◆ TASK ITEM
If a line in the data below holds the word "each", copy it.

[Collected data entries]
# # #

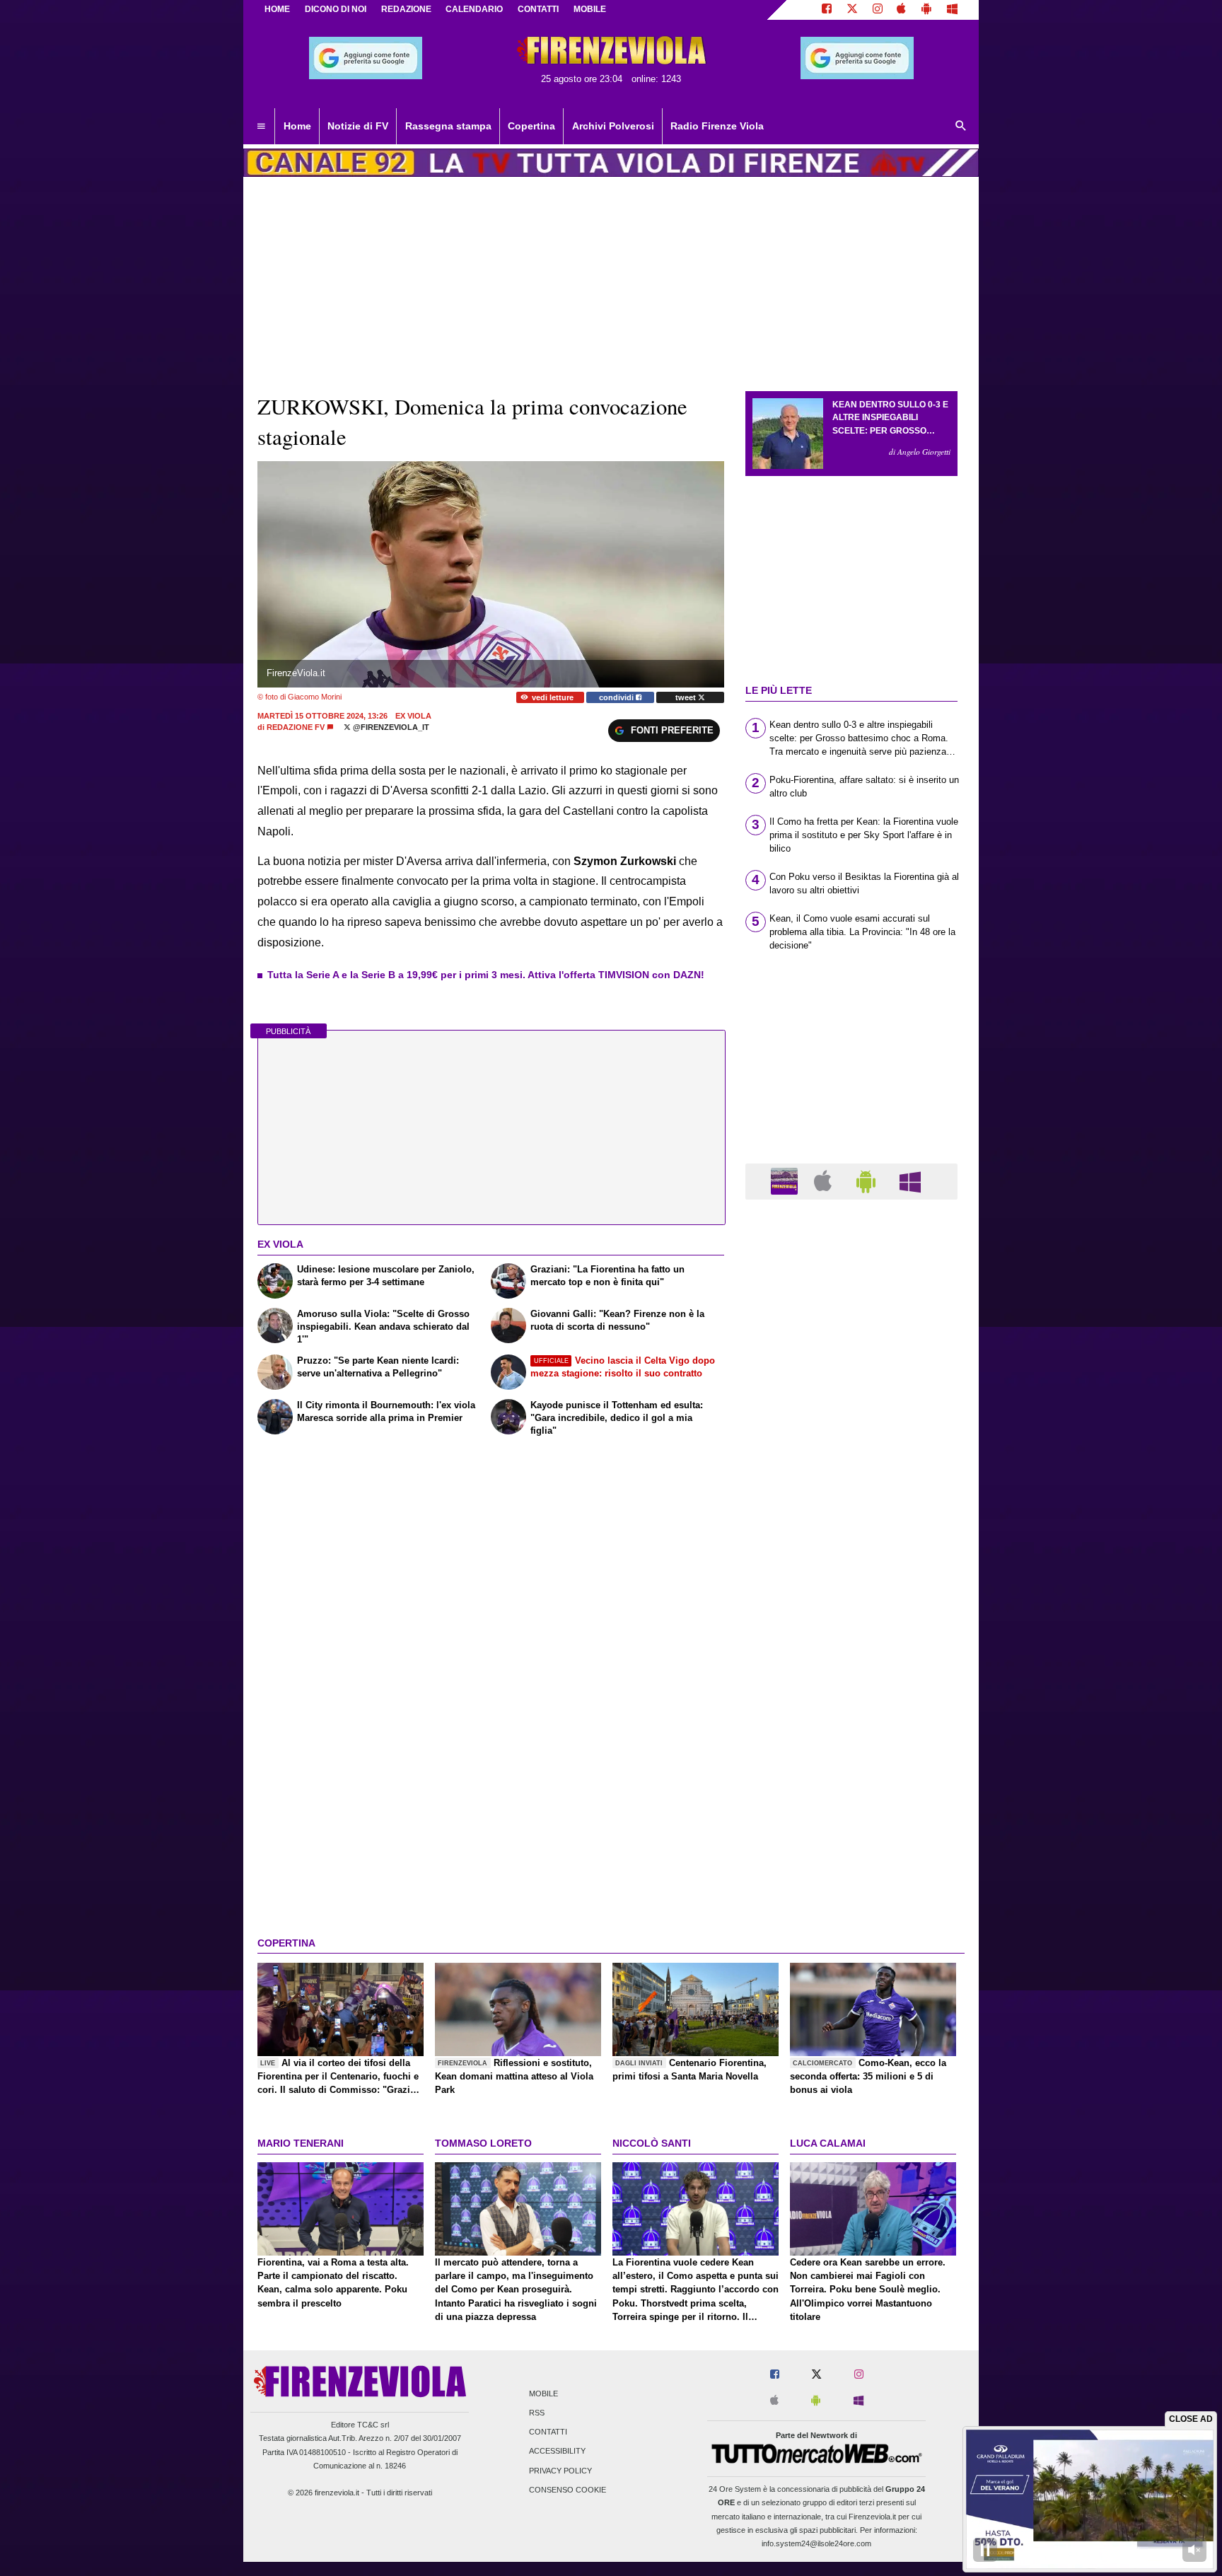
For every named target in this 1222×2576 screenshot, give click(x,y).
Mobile (543, 2393)
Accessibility (557, 2451)
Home (277, 9)
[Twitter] (852, 10)
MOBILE (590, 9)
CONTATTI (538, 9)
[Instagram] (877, 10)
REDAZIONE (406, 9)
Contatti (548, 2432)
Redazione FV (296, 727)
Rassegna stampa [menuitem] (448, 126)
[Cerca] (961, 126)
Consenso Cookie (567, 2489)
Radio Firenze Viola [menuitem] (717, 126)
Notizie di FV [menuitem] (357, 126)
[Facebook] (826, 10)
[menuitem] (261, 126)
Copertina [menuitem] (531, 126)
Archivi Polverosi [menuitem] (613, 126)
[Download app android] (926, 10)
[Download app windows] (952, 10)
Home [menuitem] (297, 126)
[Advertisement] (851, 1759)
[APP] (786, 1181)
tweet (686, 697)
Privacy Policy (560, 2470)
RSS (537, 2412)
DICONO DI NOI (335, 9)
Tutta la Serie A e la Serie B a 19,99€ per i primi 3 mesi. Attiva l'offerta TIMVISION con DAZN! (485, 974)
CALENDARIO (474, 9)
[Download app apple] (902, 10)
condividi (617, 697)
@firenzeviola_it (390, 727)
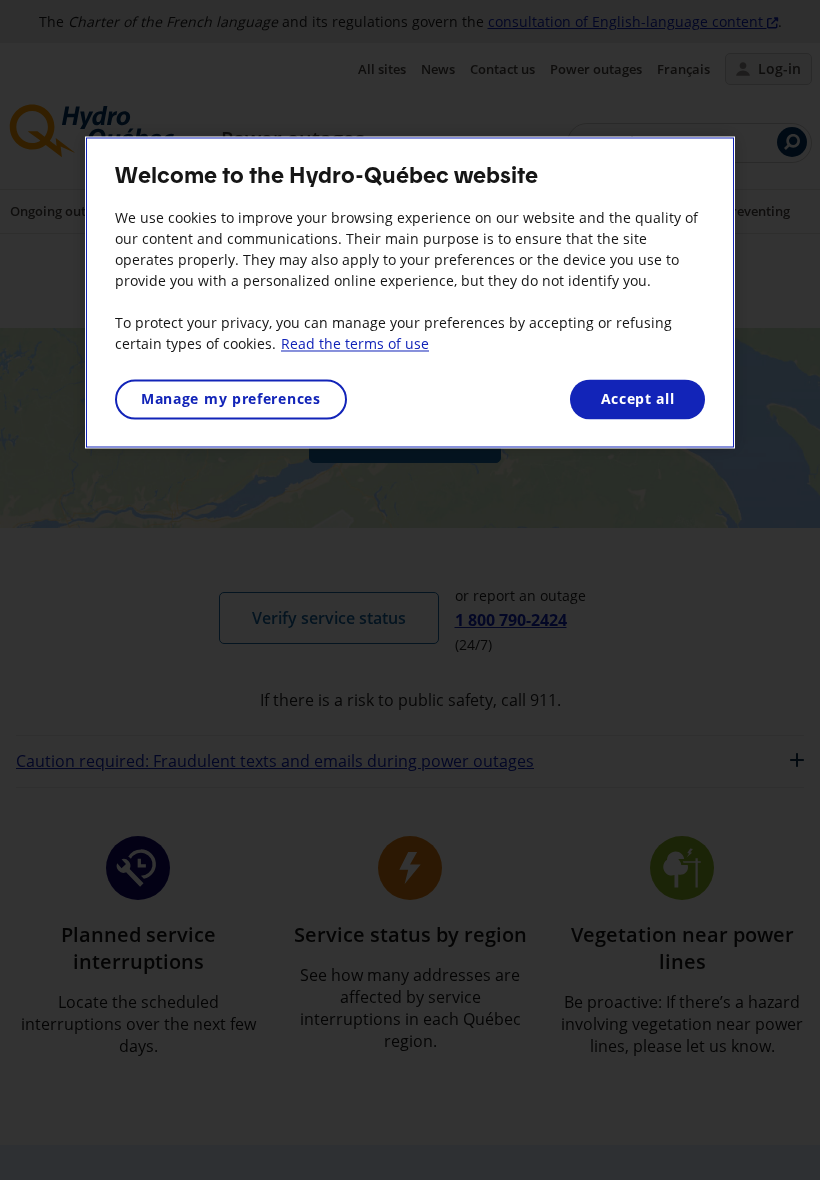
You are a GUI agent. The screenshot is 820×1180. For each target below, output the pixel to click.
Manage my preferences (231, 398)
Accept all (638, 398)
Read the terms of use (355, 343)
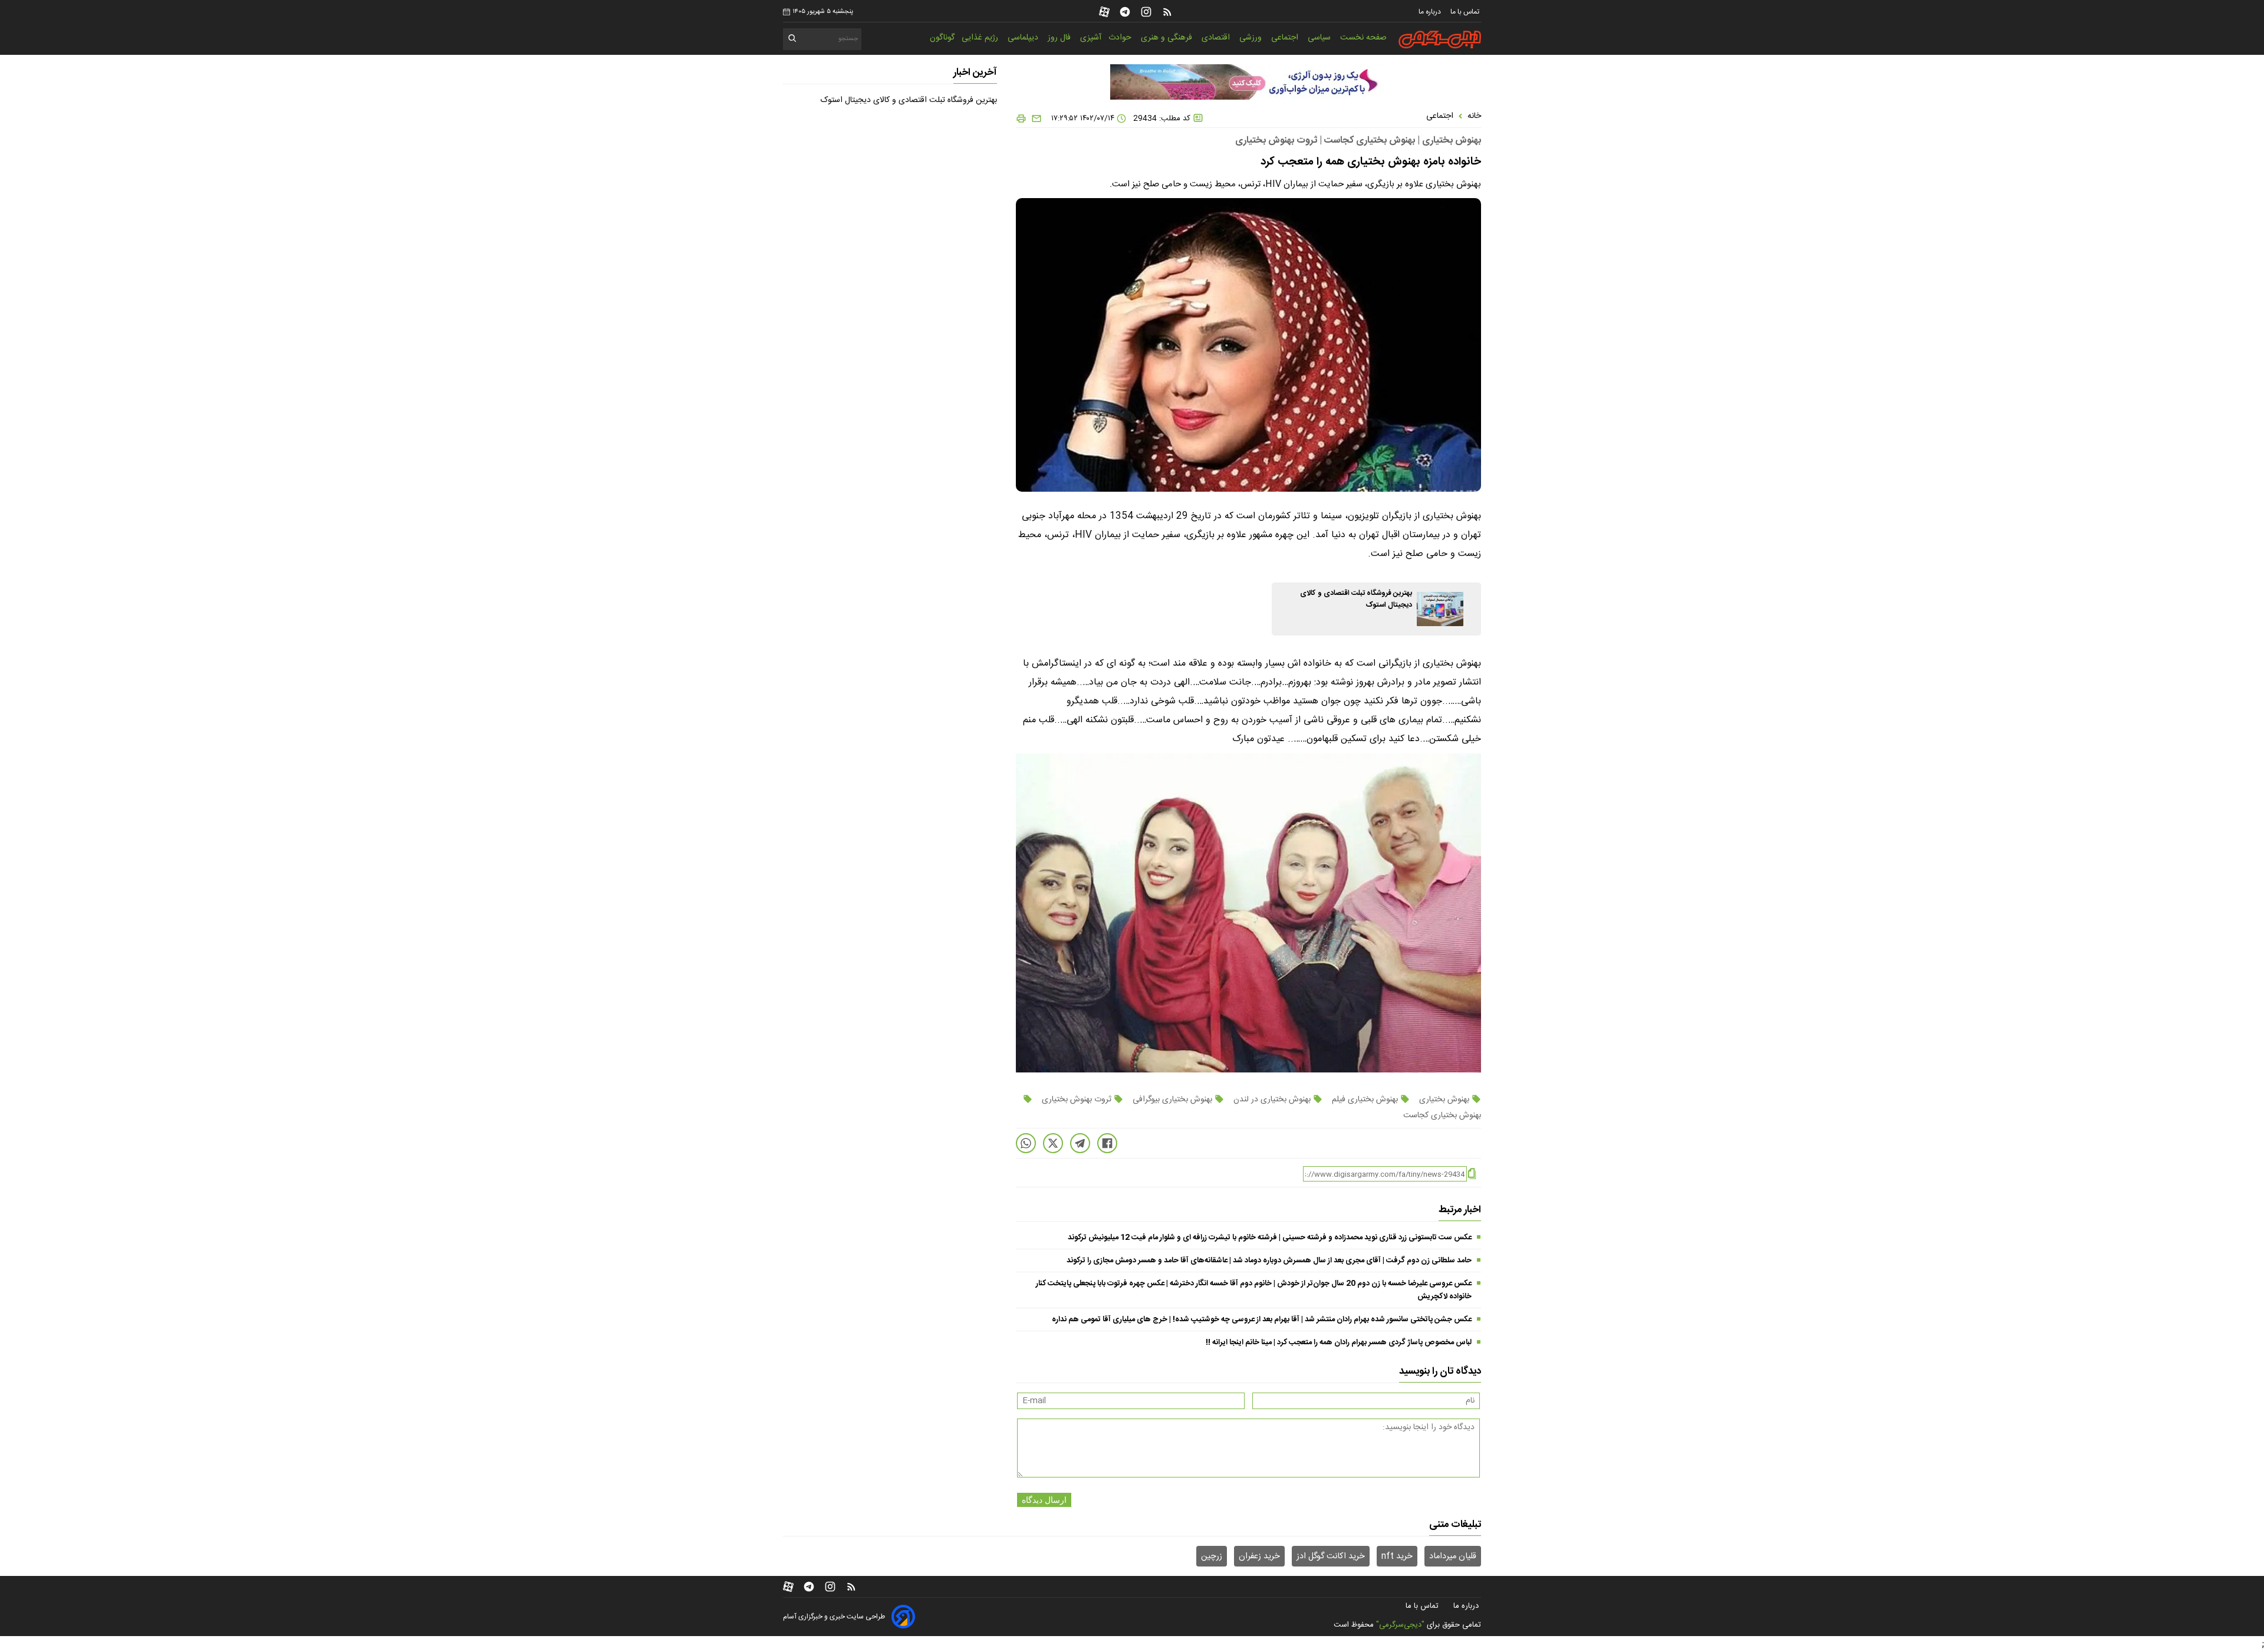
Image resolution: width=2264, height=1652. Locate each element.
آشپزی (1090, 38)
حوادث (1121, 38)
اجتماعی (1286, 38)
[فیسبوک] (1107, 1143)
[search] (792, 40)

# # #

◆ SOLUTION TO THIS EXERCISE
You are a GUI agent. The screenshot is 820×1180. For each target below, output the pixel to click.
Image resolution: width=2264, height=1652. Locate each element.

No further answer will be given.